[Start of Excerpted text]

Ed Whiting – Lego, Meccano and Sticklebricks

Companies such as Comtec provide a travel meta search-type service to our clients, the travel trade and its customers. We send user requests for travel to several suppliers simultaneously and we present the results in a single comparative display. All straightforward enough – or is it? The title of this article is intended to highlight…

Companies such as Comtec provide a travel meta search-type service to our clients, the travel trade and its customers. We send user requests for travel to several suppliers simultaneously and we present the results in a single comparative display.


All straightforward enough – or is it? The title of this article is intended to highlight the significant underlying challenges and obstacles that hinder providing this kind of service efficiently.


Providing a quick, accurate response to travel enquiries online is akin to building a Formula 1 toy car from a mixture of Lego, Meccano and Sticklebricks. Not altogether easy – due to the convoluted layers of systems, interfaces, bandwidth restrictions and standards that power those beautifully designed websites.


The result is that the industry finds itself having to make significant trade-offs for usability and performance reasons.


To help illustrate these complexities, let’s take the example of a dynamic packaging search on an operator’s website. Fulfilling this request will require searches against several layers of suppliers. A bedbank may be consolidating content from several accommodation suppliers. Several types of airline inventory may be queried – scheduled, low-cost and charter. The speed of response to the user will be determined by the slowest result through the layers. In other words, the chain is only as strong as its weakest link.


However, the connectivity issue is just the routine part. It gets more complicated when users want a price comparison-driven search. This is where we get into the area of trade-offs.


The challenge with pricing is that many suppliers want to use yield management techniques, such as dynamic pricing, in response to supply and demand. There is also more than one pricing model – low-costs cut prices near departure but charters increase them.

[End of Excerpted text]
[Start of Data entries]

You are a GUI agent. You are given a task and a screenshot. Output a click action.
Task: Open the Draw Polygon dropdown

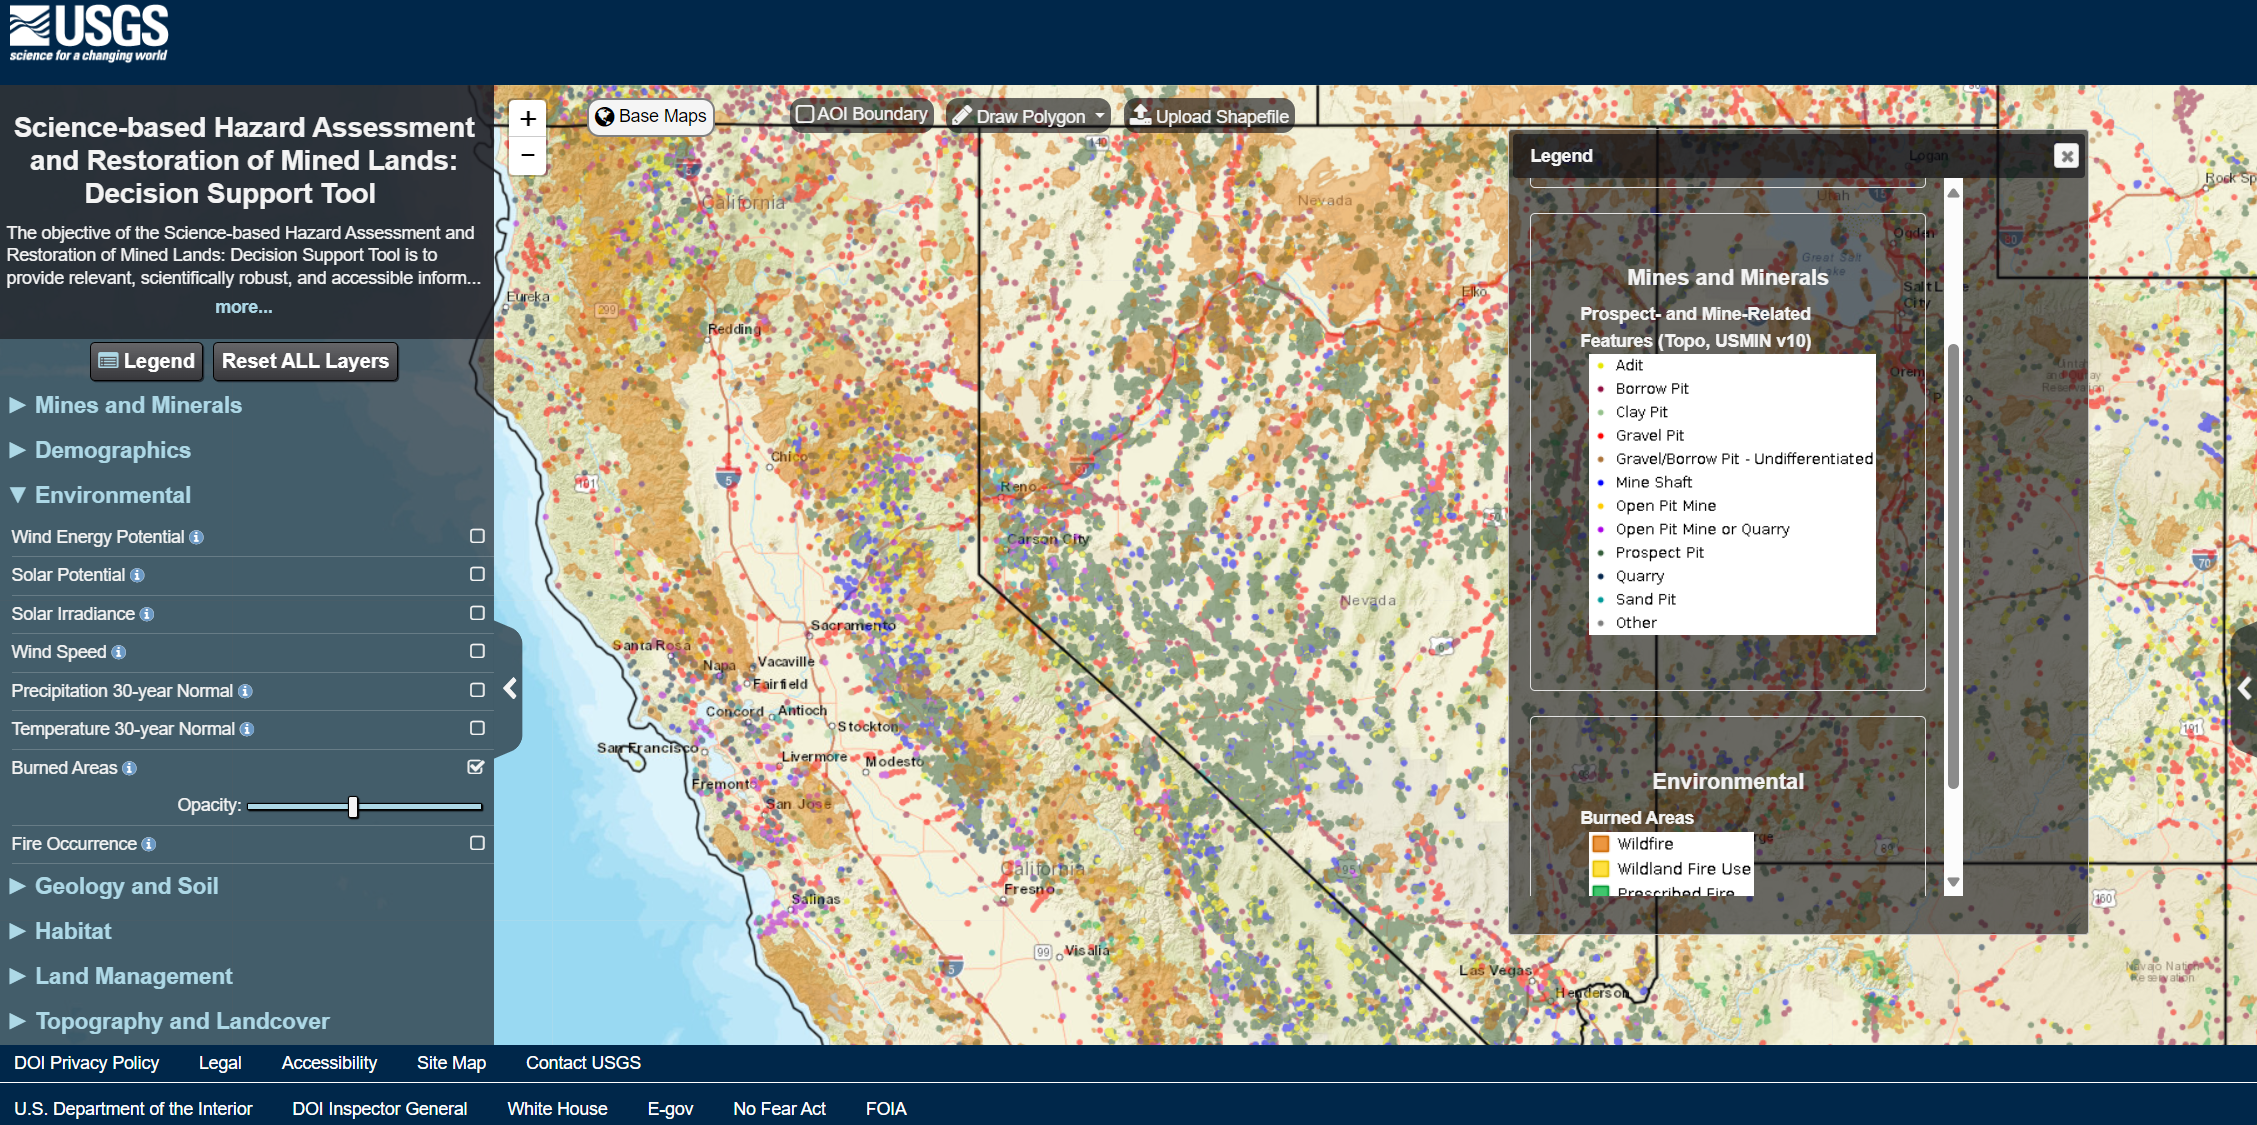coord(1099,116)
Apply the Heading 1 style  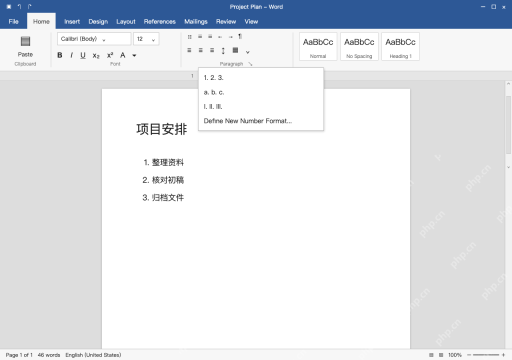[x=400, y=47]
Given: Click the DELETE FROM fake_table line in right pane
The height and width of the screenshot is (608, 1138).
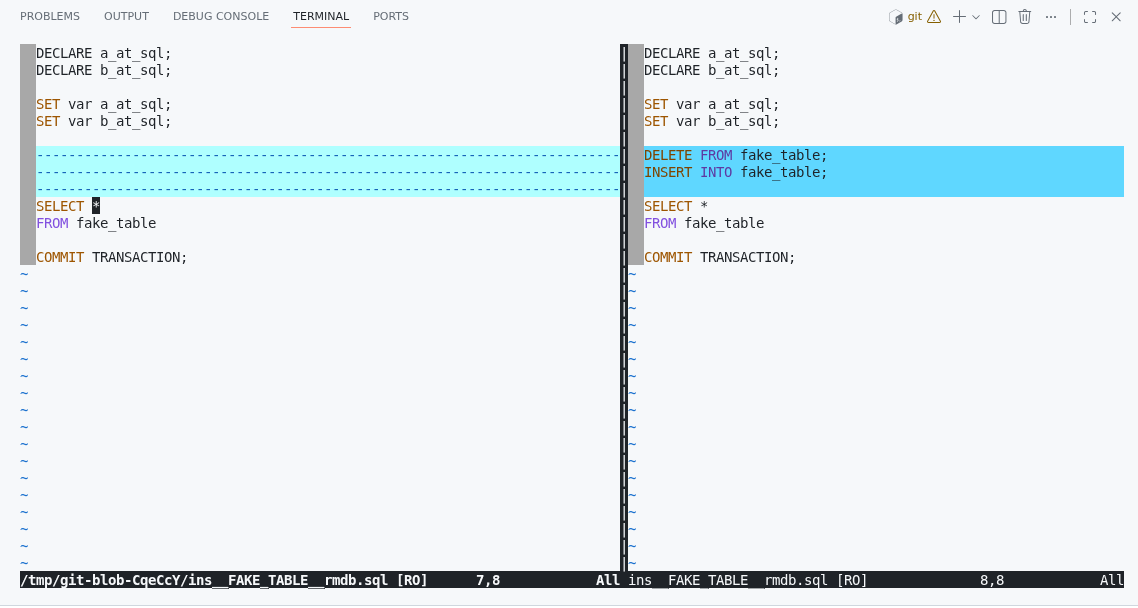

[End of Data entries]

## Work instructions:
A – Answer these from the travel search article:
(i) Which three types of airline inventory may be queried in a dynamic packaging search?
(ii) What sets the speed of response to the user?
(iii) How do low-cost and charter pricing differ near departure?
B – Continue the travel search article, starting right after its final sentence.
The data above has no connection to the travel search article.

## Answers provided:
A –
(i) Scheduled, low-cost and charter.
(ii) The slowest result through the layers of suppliers.
(iii) Low-costs cut prices near departure, while charters increase them.

B –
The first trade-off is that the only way to employ dynamic pricing is to conduct searches in real-time. However, users want fast responses and due to the complex layers real-time searches can be slow. The best way to provide speed is to cache both availability and prices. Cache is where frequently accessed data can be stored for a period of time by an intermediary for quick access. The risk is that data may not be up to date at the time a search request is made.


Another trade-off is often made due to the fact that price comparison is far easier for simple travel products – due to issues such as layering and different pricing models. This is therefore the most common approach taken by price-comparison websites. The trade-off here is that consumers increasingly value flexibility and want to package their products in different ways. They may want to compare a pre-packaged holiday with a package created dynamically using a low-cost flight and bedbank. Aggregating the right products in these circumstances becomes more complex, slow and less accurate.


Even if an intermediary at one level in the chain is clear about which trade-offs are required, it should be remembered that another intermediary or supplier may have made a different value judgement. As we can’t control whether caching or real-time searches are made at different levels we end up back at our point of weakest link all over again. The challenge now facing travel companies and technology suppliers is finding ways to reduce and eliminate the trade-offs. This is the business Comtec is in.


Through experience, clever technology and by developing effective industry partnerships, real progress is being made. The end result is that the search offered by Comtec is faster and more accurate today than it has ever been. However, reducing trade-offs is a process, not an event. We’ll therefore continue to focus on tackling these challenges tomorrow, next week and next year.


Ed Whiting is product director for Comtec (Europe)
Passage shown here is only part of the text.